§ The problem: Extract every line of the records below that contains the word "This", matching case exactly.

§ Available records:
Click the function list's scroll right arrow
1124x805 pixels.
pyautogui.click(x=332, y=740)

...

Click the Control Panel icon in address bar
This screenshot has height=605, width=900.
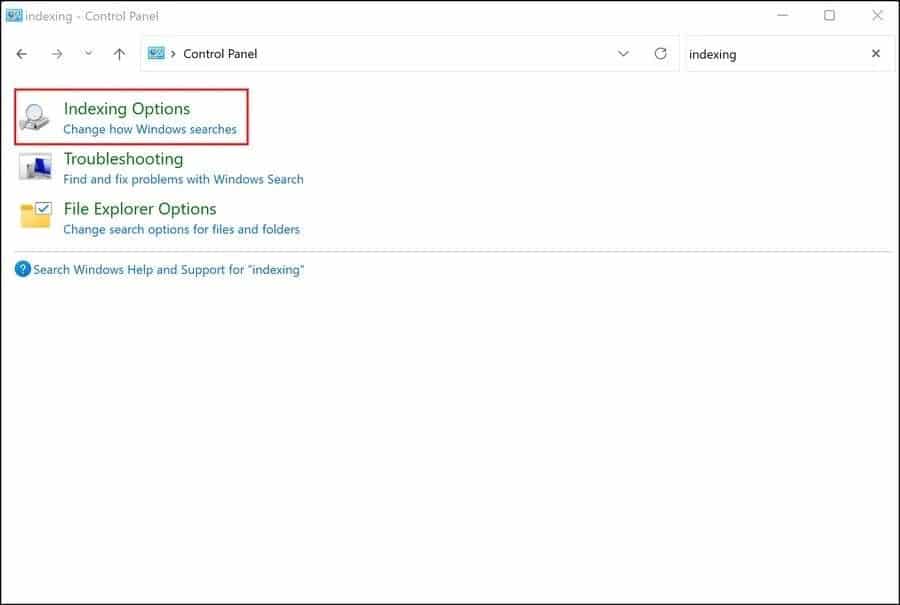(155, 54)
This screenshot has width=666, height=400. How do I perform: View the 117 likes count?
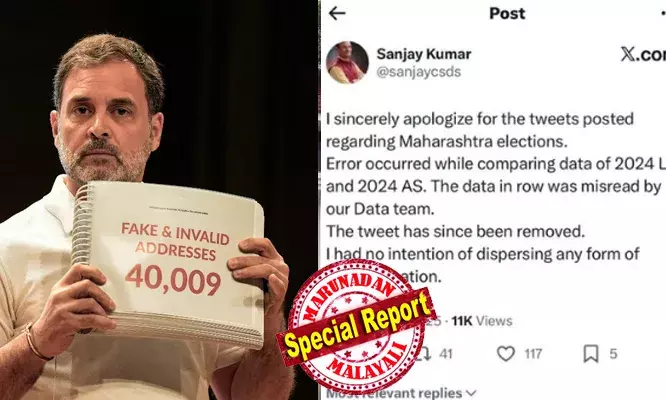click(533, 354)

* * *

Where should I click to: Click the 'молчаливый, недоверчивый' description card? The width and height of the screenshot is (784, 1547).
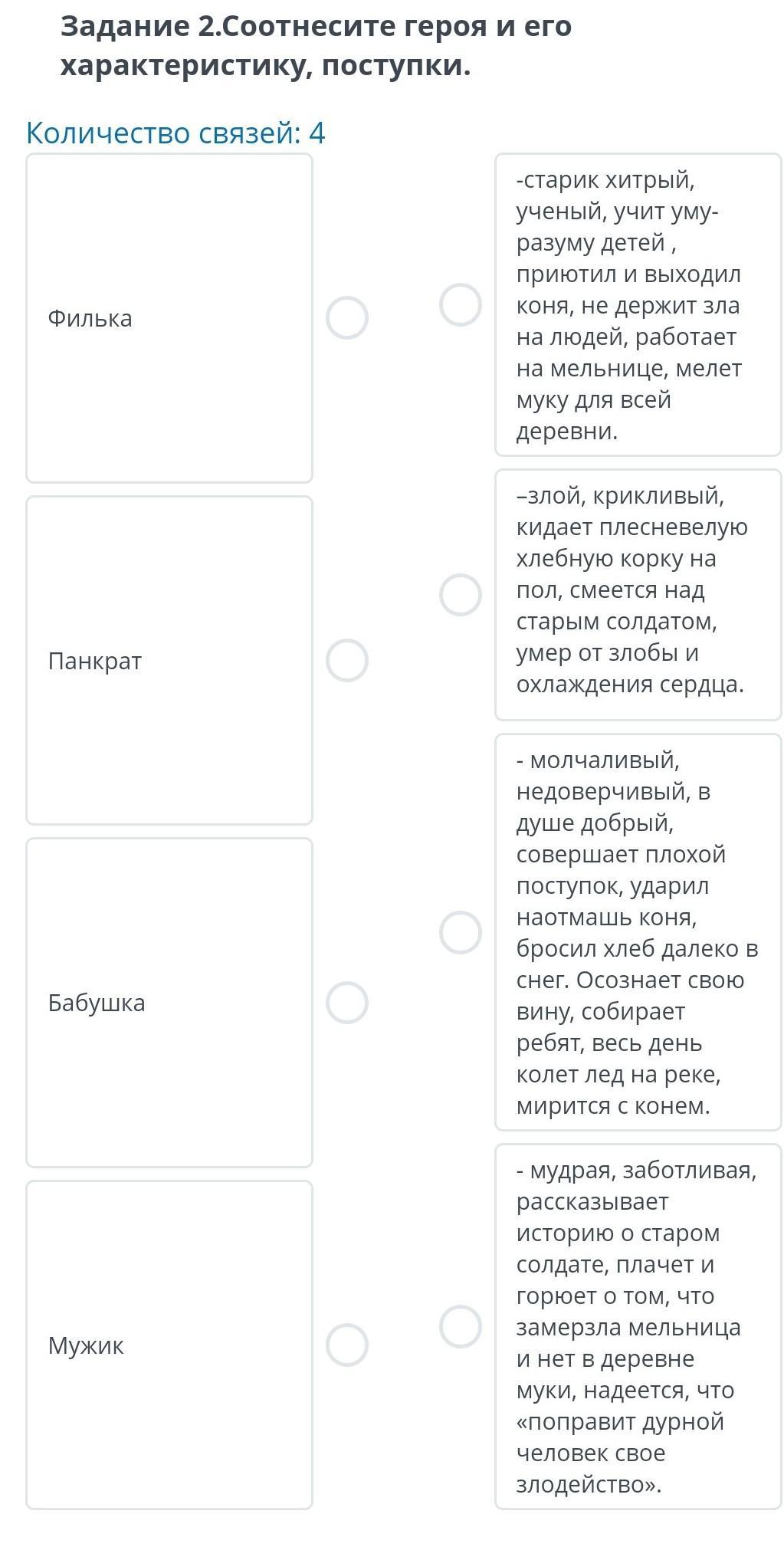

§ Result below:
This screenshot has height=605, width=900.
This screenshot has width=666, height=400. How do I perform: View the 117 likes count?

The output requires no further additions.